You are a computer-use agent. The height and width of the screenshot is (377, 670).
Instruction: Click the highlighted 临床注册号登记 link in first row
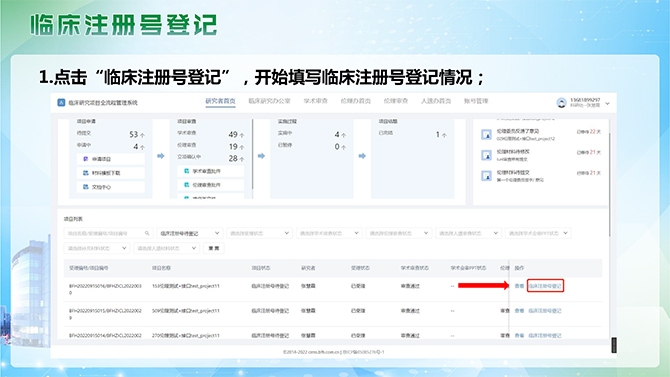pyautogui.click(x=545, y=286)
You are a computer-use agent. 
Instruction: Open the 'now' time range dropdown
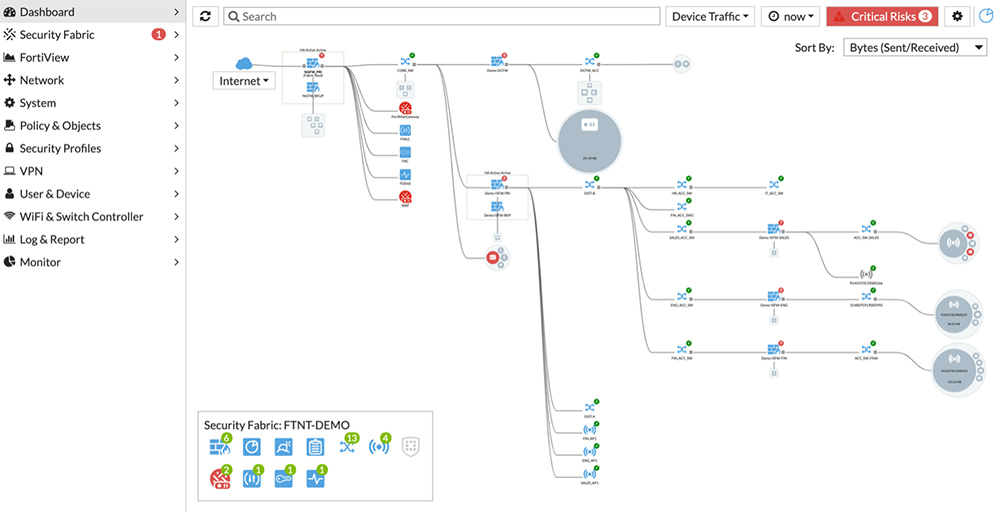click(790, 17)
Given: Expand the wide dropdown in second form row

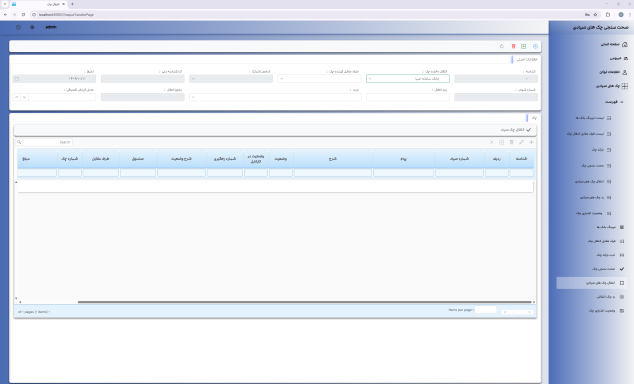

□ □ □ □ □ □ □

*WORK REQUIRED:* The copy must match the listing above exactly, except that it holds no pictures.

*TASK OUTPUT:*
You are a computer-use agent. The height and width of the screenshot is (377, 670).
Instruction: Click the highlighted 临床注册号登记 link in first row
pyautogui.click(x=545, y=286)
You are a computer-use agent. 
Instruction: Open the 'now' time range dropdown
click(790, 17)
Given: Expand the wide dropdown in second form row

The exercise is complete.